Le ressenti de ces derniers jours tend à mettre en évidence un changement dans la façon de percevoir les rayonnements dans l'environnement.
Actuellement, je dois dire que mes perceptions sont un peu plus exacerbées que d'habitude. Par exemple, lorsque je sors de chez moi, le rayonnement solaire (quoi d'autre sinon ?) provoque une sensation physique désagréable au niveau de la gorge. Si je passe devant un transformateur basse tension (je passe tous les jours devant, ce qui favorise les différentes constatations), je vais ressentir le moment où je rentre au contact de son champ électromagnétique (quoi d'autre sinon ?) ; ça se manifeste physiquement comme ci-dessus à partir de 3 mètres, alors que j'ai commencé à le capté 1 mètre auparavant.

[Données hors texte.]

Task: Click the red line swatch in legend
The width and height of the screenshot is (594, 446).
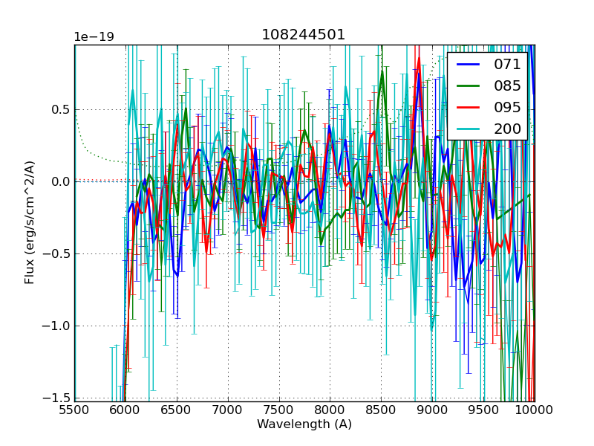Action: click(468, 107)
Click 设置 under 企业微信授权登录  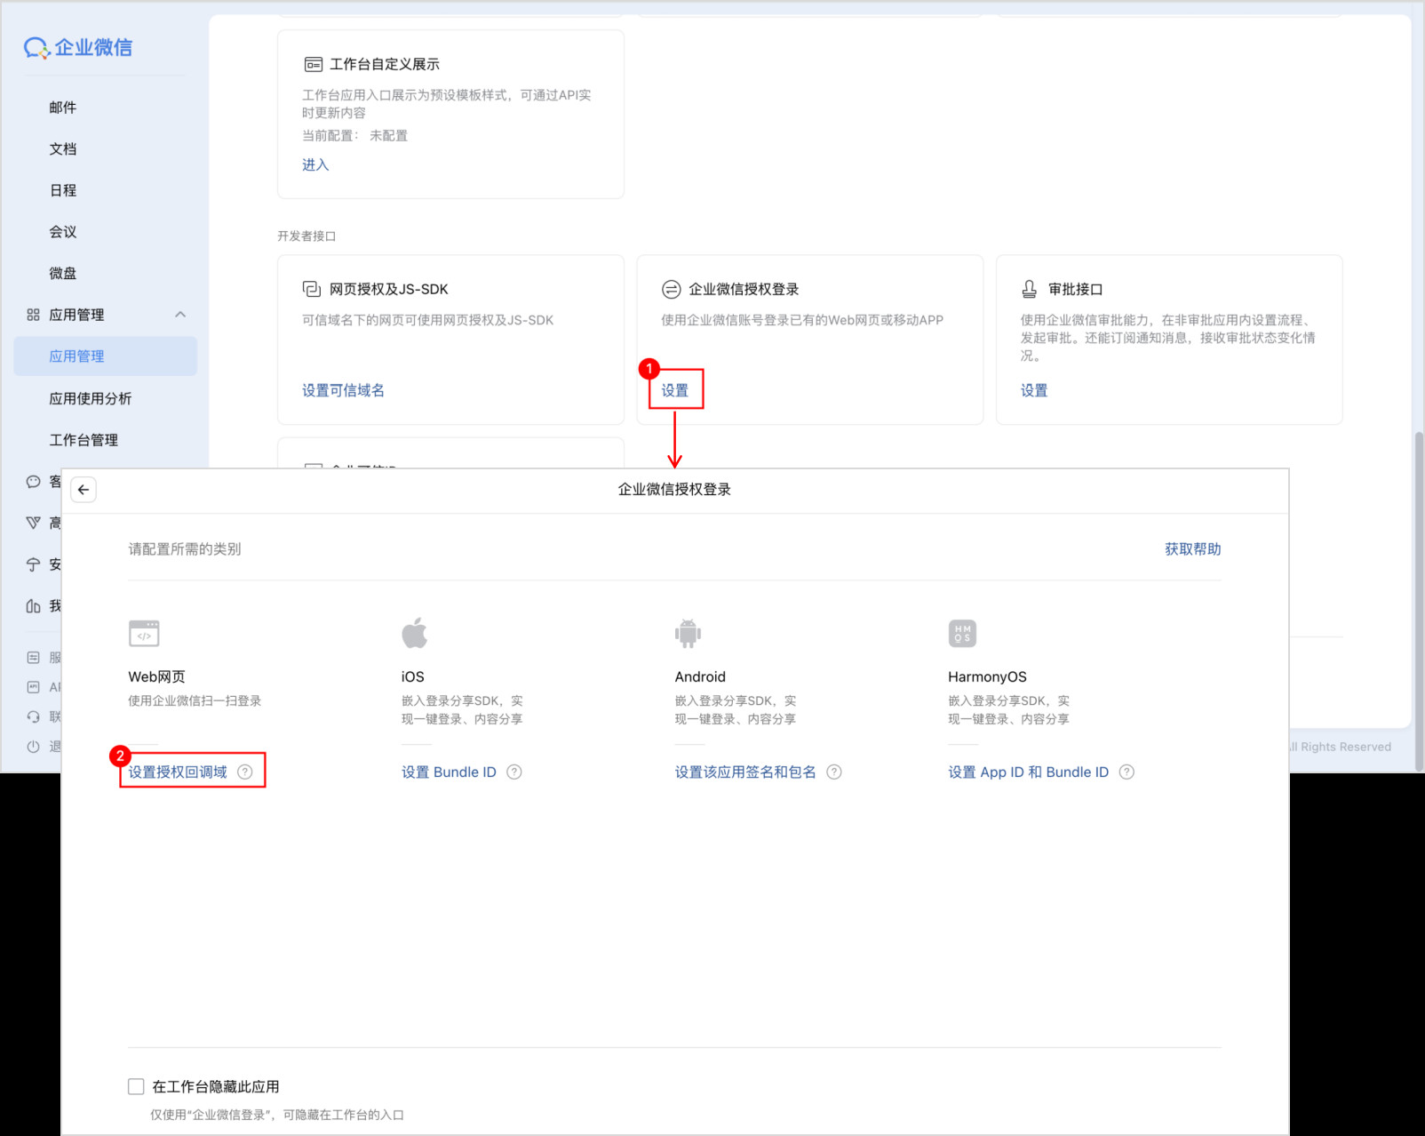click(x=675, y=390)
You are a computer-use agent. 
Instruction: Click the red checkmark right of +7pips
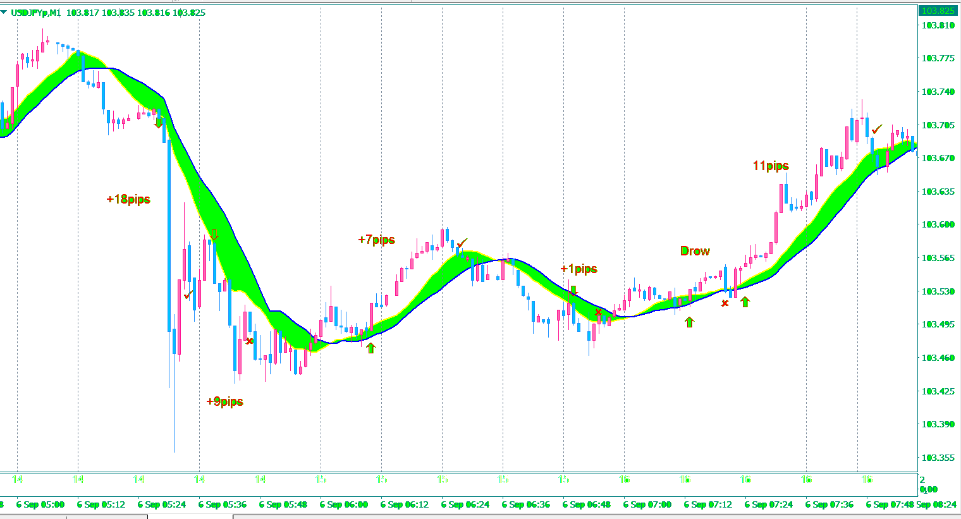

Même les failles telluriques sont plus facilement palpables ; pas même une entité n'est venu me troubler depuis plusieurs semaines. Le mal-être des autres est palpable entre 2 et 3 mètres, parfois plus, selon les gens et non en fonction d'un attroupement. Il me faut environ 1 à 2 minutes maximum pour m'adapter à chacune de ces situations. Il se produit une sorte de rémanence lorsque le contact se prolonge ; j'ai besoin de plus de temps pour m'en débarrasser. L'environnement de l'habitation n'est pas mieux protégé : je remarque un phénomène de vampirisation du lieu lorsqu'il n'est pas suffisamment aéré (ici du moins). Cette situation s'explique peut être par un décalage beaucoup plus marqué dans notre rapport à l'environnement physique (le lieu, les autres, etc.). Pour moi, tous ces détails soulignent la nature de la densité de ces vibrations qui est plus forte que d'habitude. Elle provoque déjà en général de la fatigue à lutter contre elle par cette tentative de se maintenir coûte que coûte dans le même état qu'auparavant. En ce moment, il me semble préférable d'améliorer mon bien-être par de la nourriture plus « légère », moins « carnée ». Le transit est ainsi facilité.